SOA Forgot the Data: Composite Data Services
and Data Governance
by Ash Parikh, Ajay
Ramachandran and Premal Parikh
Published May 1, 2007
Summary: This is an introduction to composite
data services, a powerful framework in combination with XML data
management, SOA registries and repositories.
The authors would like to thank Bob Albo, VP of Business
Solutions at Raining Data, and Murty Gurajada, software architect,
XML-Centric Applications and Platforms group at Raining Data, for
technically reviewing this article.
Many organizations today are moving steadily toward implementing
a service-oriented architecture (SOA) for standards-based software
interoperability and business flexibility. However, most forget
about the data integration, governance and management issues
associated with true interoperability until it's too late. As
loosely coupled systems based on SOA begin to interact, data
integration, quality and harmonization issues are exacerbated and
become significant barriers to successful integration efforts. These
problems stem from not treating “data” or “information” as a
critical asset, contrary to the way people, capital equipment and
inventory are viewed. In order for organizations to be successful
with their SOA implementation, they must first recognize data as a
business-critical asset.
According to Gartner, service-oriented business applications
(SOBAs) require a robust set of services that capture, manipulate,
transform and reconcile data and semantics. Data services that
accomplish detailed transaction manipulation and provide a
transparency of business rules, semantic mappings and metadata
management enable the necessary linkage and binding between process
and information when deploying composite applications via SOA
techniques.
The concept of data services is rapidly gaining interest as an
approach for addressing data integration and governance challenges
in SOA. Data services will increasingly become recognized as a
critical component of SOA initiatives.
The authors of this article will introduce readers to composite
data services, a powerful framework in combination with XML data
management, SOA registries and repositories.
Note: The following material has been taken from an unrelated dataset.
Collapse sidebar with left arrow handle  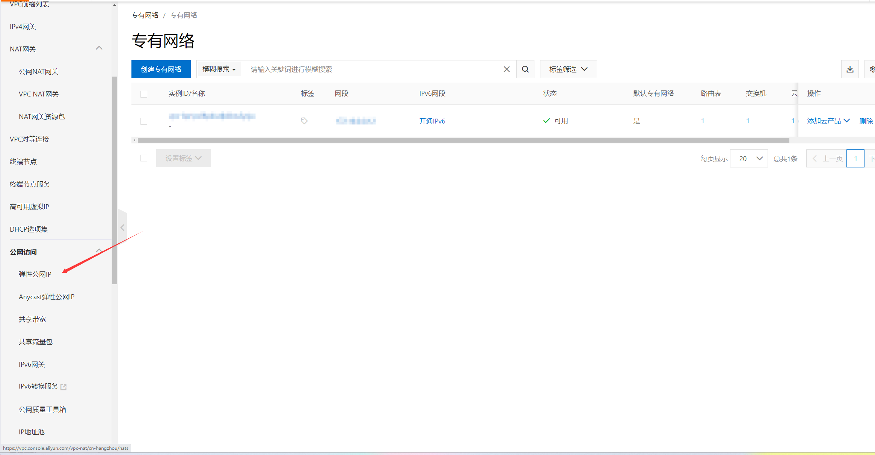122,228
This framework empowers
SOA and maximizes the governance and accessibility of
information.
Problem: Current SOAs Overlooked Data and Metadata Integration
Take a step-by-step approach to understand the data duplication,
quality and consistency issues that come up when traditional
monolithic architectures evolve to loosely coupled
architectures.
As shown in Figure 1, a traditional monolithic architecture
involves an application interacting with data directly:
Figure 1: Traditional Monolithic
Architecture
As seen in Figure 2, a loosely coupled architecture based on SOA
principles involves an application interacting with data through
business services. Consider a real-world scenario where, if an
application needs to get address data spread across many data
sources, it would interact with a business service that provides
this data by accessing the various data sources.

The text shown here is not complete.